“Meeting up with a partner so soon after a breakup is an awkward time – and she’s dying.”
Your Funeral is the debut play of new company Pharaoh Productions. It takes inspiration solely from the song ‘In the Aeroplane Over the Sea’ by Neutral Milk Hotel. The play is a one-act-long duologue between ex-partners Anna (Rebecca Harper) and Jeff (Matt Sheldon), in which the audience watches the last moments that the two will ever spend together. The cast’s chemistry was palpable, and their way of rehearsing seemed light-hearted. It was also clear that the actors were given license to take ownership of their characters.
The unconventional song-to-stage writing process began when Nick was working on the Critical Listening paper of his first-year Music exam. The task was to use music to create something else creative, and Nick took it as an opportunity to fulfil his long-term dream of writing a play. The end result was, in his words, “really emotionally raw, and really character-driven”.
It was easy to tell that the script took many hours of careful thinking: “initially, I knew I wanted to [turn the song into a script] and I wasn’t quite sure how I’d get there. I spent a lot of time listening to the song and considering different angles on how I’d do it… and then, out of somewhere, from the depths of that track, this story came out.”
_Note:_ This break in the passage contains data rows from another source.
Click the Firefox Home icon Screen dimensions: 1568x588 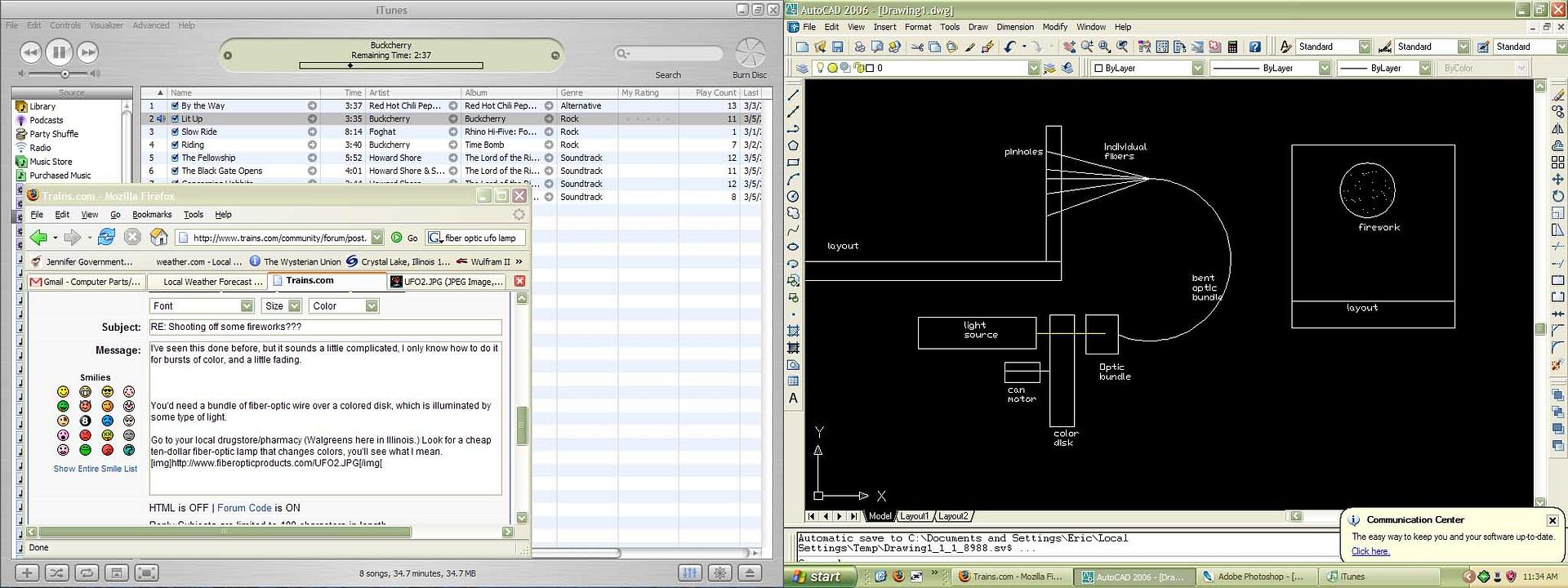click(x=159, y=238)
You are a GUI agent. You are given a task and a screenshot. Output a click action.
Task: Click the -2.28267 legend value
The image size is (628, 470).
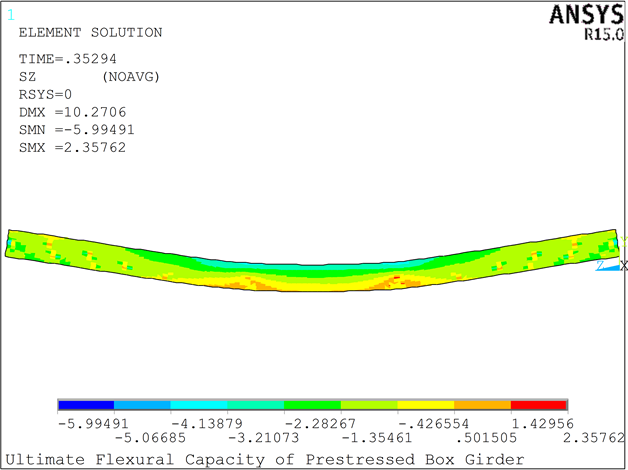(312, 423)
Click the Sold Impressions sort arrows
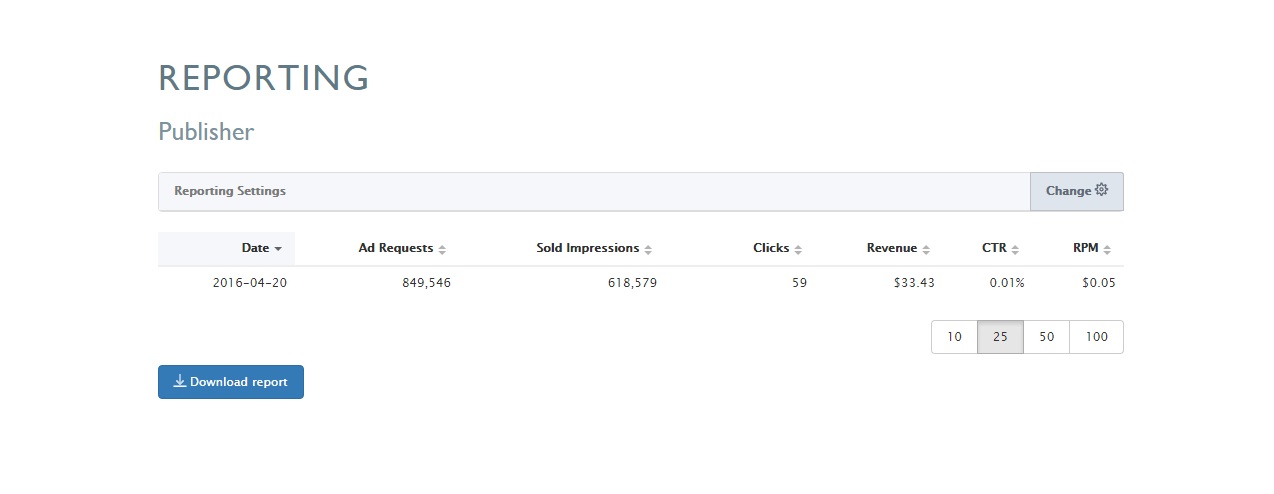 coord(648,249)
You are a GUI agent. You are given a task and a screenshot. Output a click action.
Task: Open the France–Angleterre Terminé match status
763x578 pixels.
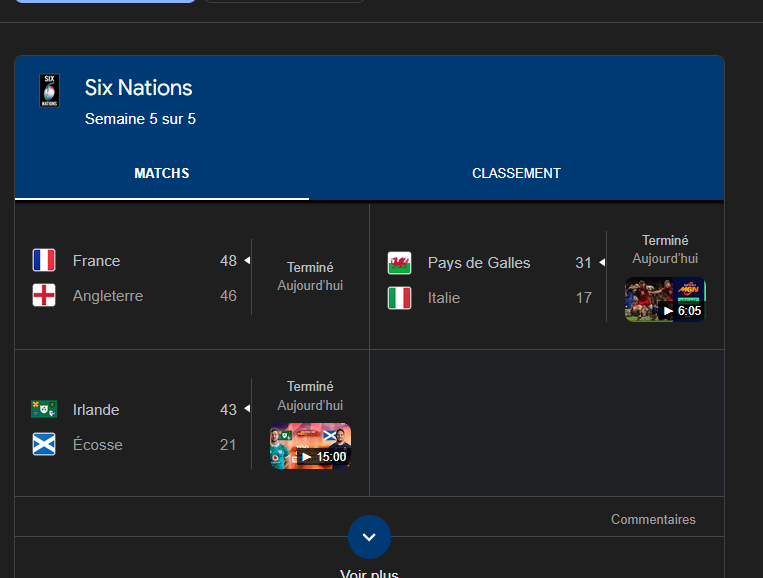(310, 268)
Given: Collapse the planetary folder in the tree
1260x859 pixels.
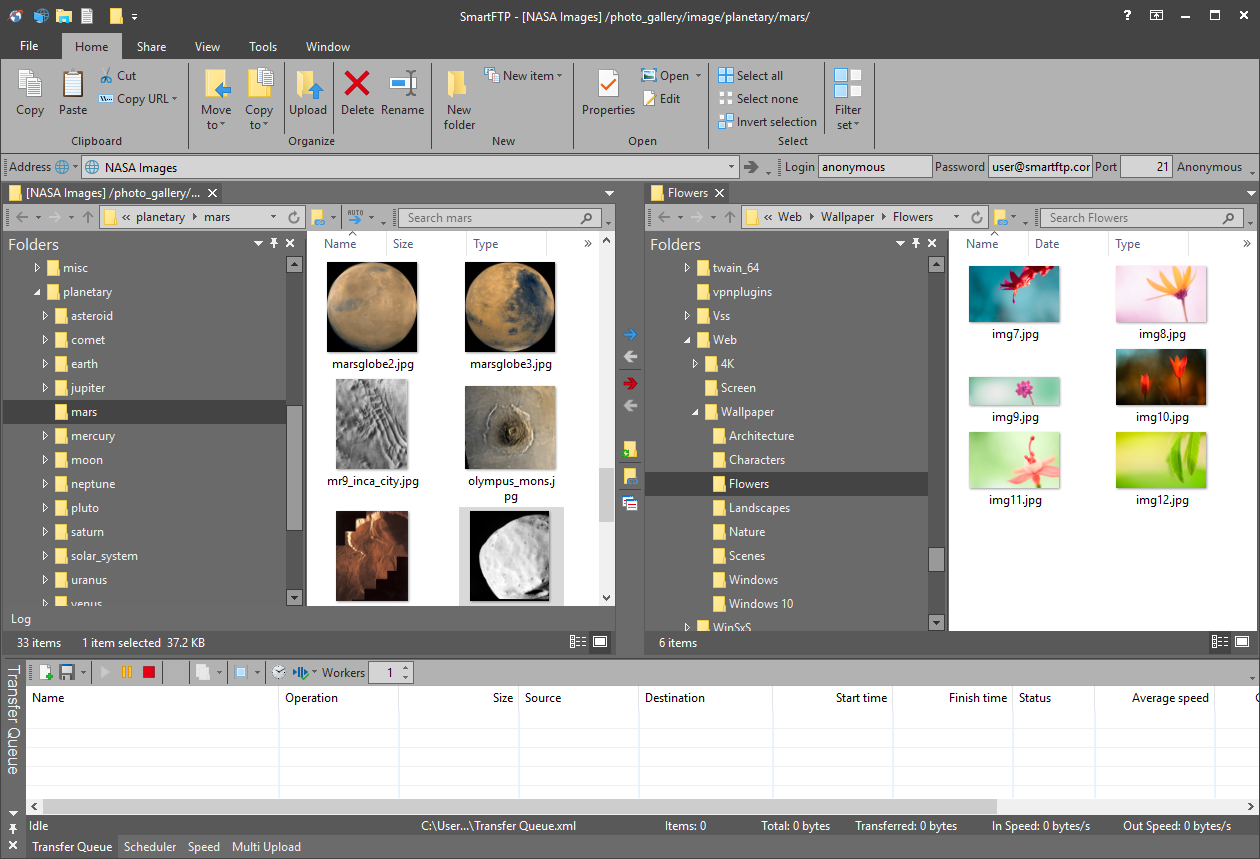Looking at the screenshot, I should [x=37, y=291].
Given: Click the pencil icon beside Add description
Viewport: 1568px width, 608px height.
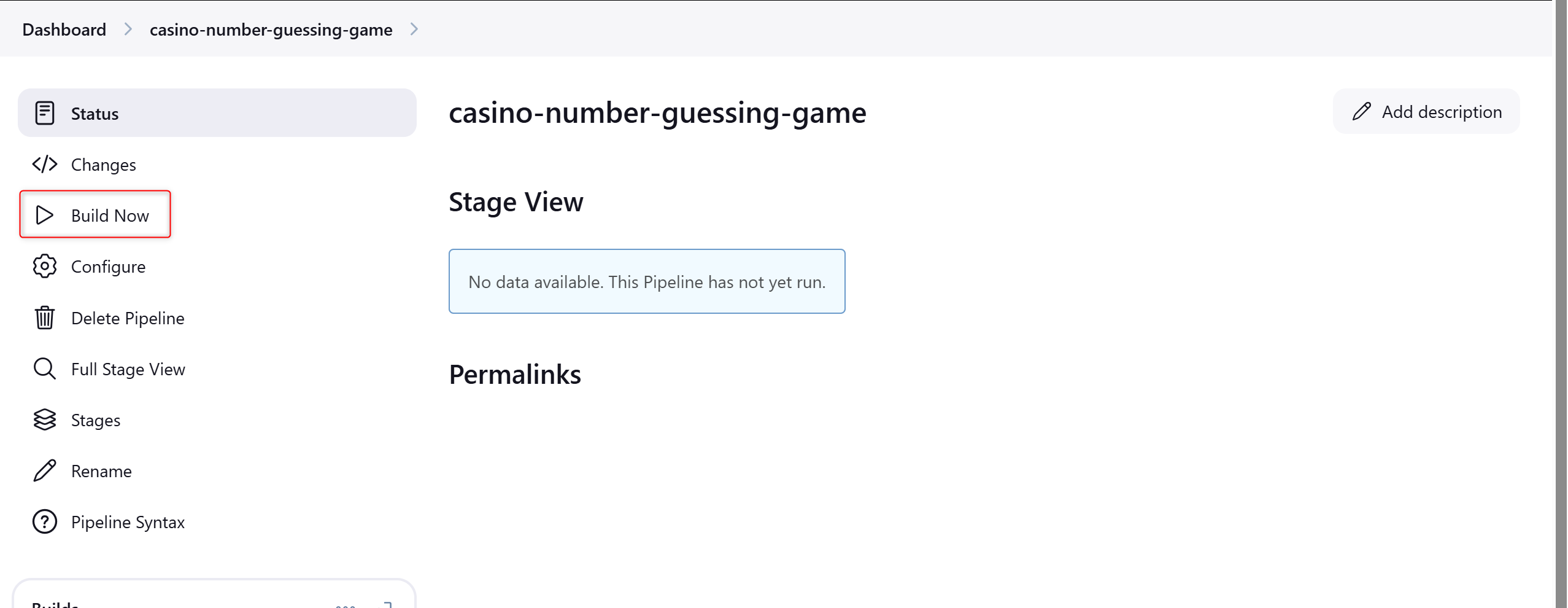Looking at the screenshot, I should tap(1361, 111).
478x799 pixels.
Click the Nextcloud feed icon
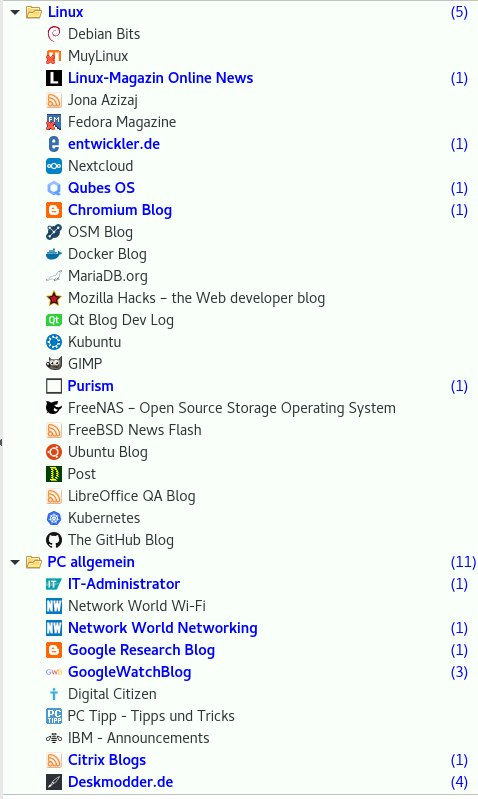coord(54,166)
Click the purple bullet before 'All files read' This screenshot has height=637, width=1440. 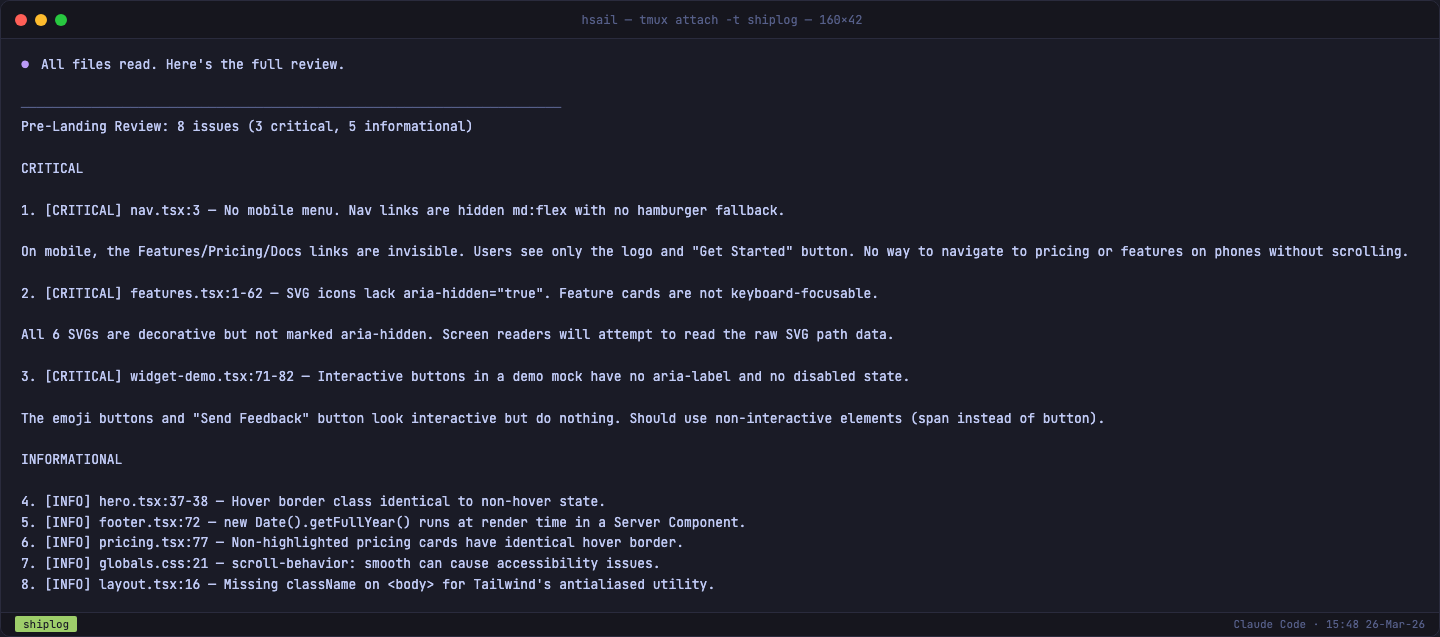pyautogui.click(x=25, y=64)

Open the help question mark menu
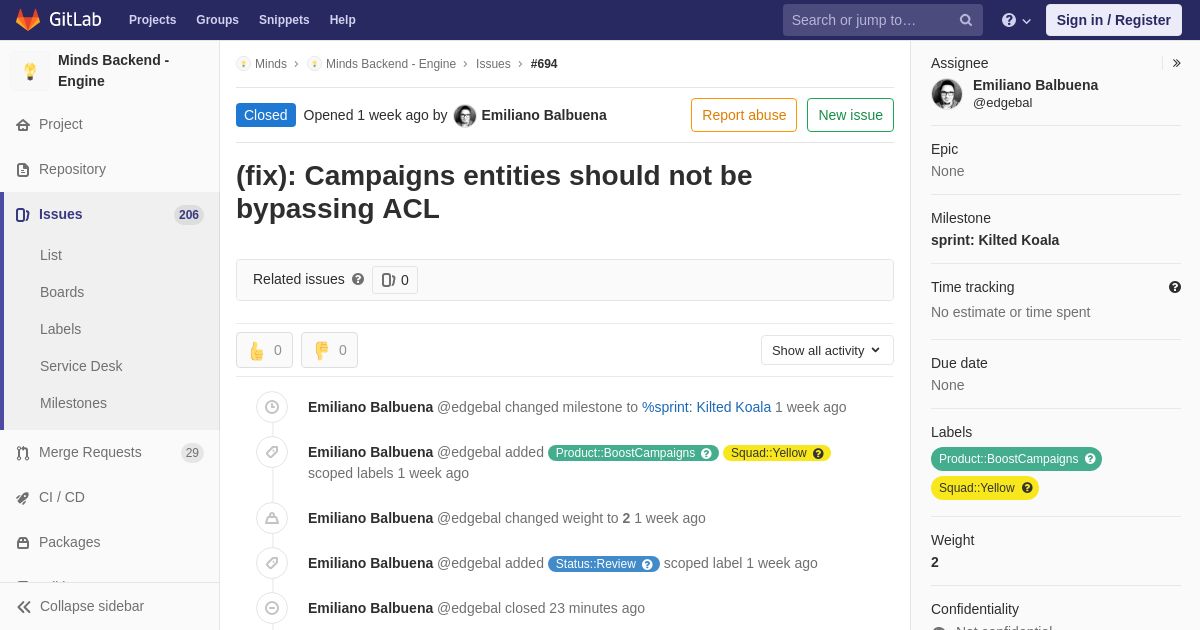coord(1017,20)
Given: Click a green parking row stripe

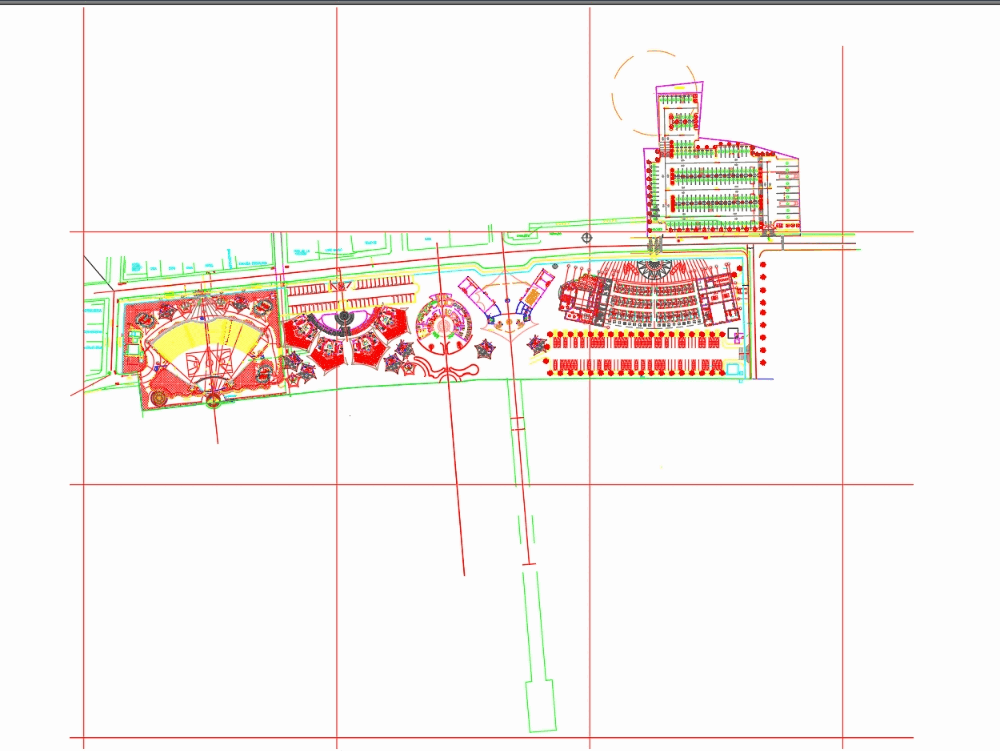Looking at the screenshot, I should tap(717, 175).
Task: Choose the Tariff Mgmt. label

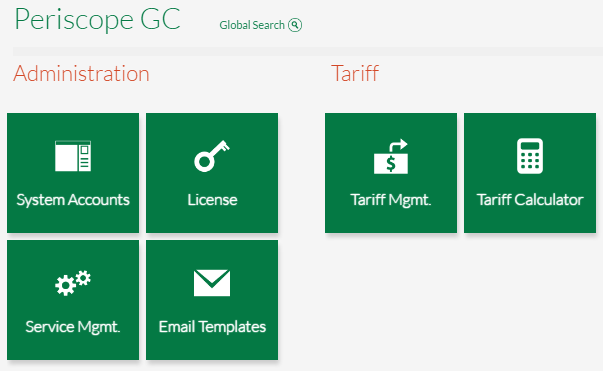Action: click(391, 200)
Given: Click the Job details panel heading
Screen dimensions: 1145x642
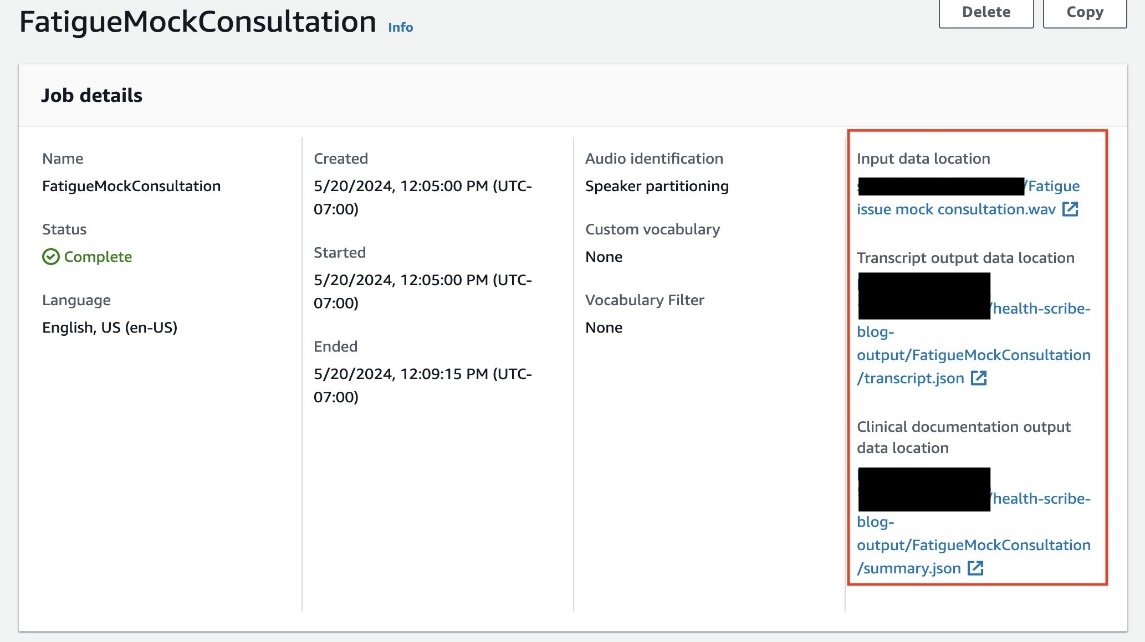Looking at the screenshot, I should (x=91, y=96).
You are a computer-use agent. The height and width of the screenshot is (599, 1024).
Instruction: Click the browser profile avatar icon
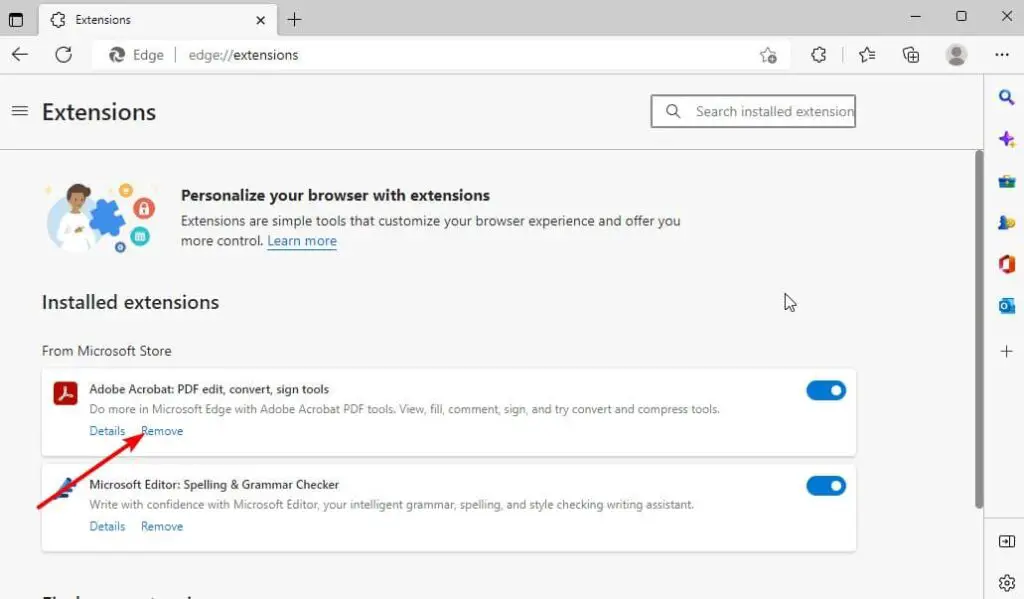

This perhaps does not do justice to the emotional complexity that Your Funeral aims for. The script in its final form is about painful conversations and the things that we can’t say to people we once loved – it will appeal profoundly to anyone who has experienced a breakup that was “no one’s fault”. The frustration of the scenario is intensified by the context that it is Anna’s final goodbye to Jeff after a terminal leukaemia diagnosis. It captures the despair that each half of the former relationship reckons with as their lives change “irreversibly, completely, and very dramatically”, Nick explains. Upon completion of the play, Nick saw Jeff’s character as a “good guy”, but now finds that portraying him as calculated is “much more interesting”.
Prior to the events of the play, Anna embarks on a “pity tour”, as Nick calls it, of all of the people she would like to say goodbye to. The play focuses on one of these goodbyes, as she attempts to regain the control that the diagnosis removed from her. Moments between Anna and Jeff become extremely awkward, as Jeff is still bringing up the sudden way in which Anna broke up with him, but understands that he must put this aside in their final moments together. This desire to “be a good friend” creates a painful tension onstage, Nick tells me.
It undoubtedly takes work to connect to the characters, given the emotional depth of the material. Matt reflects on Jeff’s emotional journey: “after a breakup… it’s a whole package of emotions, they’re all horribly intertwined. In the play, we pluck at these threads one by one and get a whole range of responses.”.
Meanwhile, Rebecca connects to the character using what she called Anna’s “levels of façade” – presumably, how honest with her emotions Anna is being in each moment. Despite the script’s challenges, Nick stresses the ease with which they adapted to the material. I was intrigued to know why the actors were so keen to be involved in the project. Rebecca mentioned her past acting experience in comedic roles: “I’ve played, among other people, Napoleon,” she joked. This project represented a new challenge which she was excited to throw herself into. She was so enthusiastic about Nick’s writing that she auditioned for both characters.
Her comedic experience turned out to lend itself well to playing Anna: the audience can expect moments of humour amongst the sombre dialogue. Anna is determined, Rebecca says, to make everything funny, in contrast to the earnestness with which Jeff approaches her death.
Given the complexity of the relationship Nick has created, perhaps songs should be used more often as creative starting points. Nick mentioned that he was glad that the track was there to help him as he developed the narrative, a kind of creative backbone to come back to when making decisions about the play’s tone or pace. For Matt, music has also been a way of connecting to characters: he explained that he has created a playlist for every single character he’s ever played – but ironically, ‘In an Aeroplane Over the Sea’ alone was enough to place him in the mindset of Jeff.
While its premise is emotionally bleak, Your Funeral carries elements that a student audience will relate to. Matt mentions that Jeff is the character most like him that he’s ever played, “a uni finalist, living a relatively normal, non-fantastical life”. It is heavily naturalistic, and Nick stresses that “the characters react how you’d expect them to react” – there are awkward pauses so long that the audience will feel discomfited.
Their interactions are unplanned, imperfect, and reflective of the frustration that accompanies any relationship ending. Rehearsals are drawing to a close and all they need now, Nick says, is the sofa.
Your Funeral is on at the Burton Taylor Studio, 21st-25th October.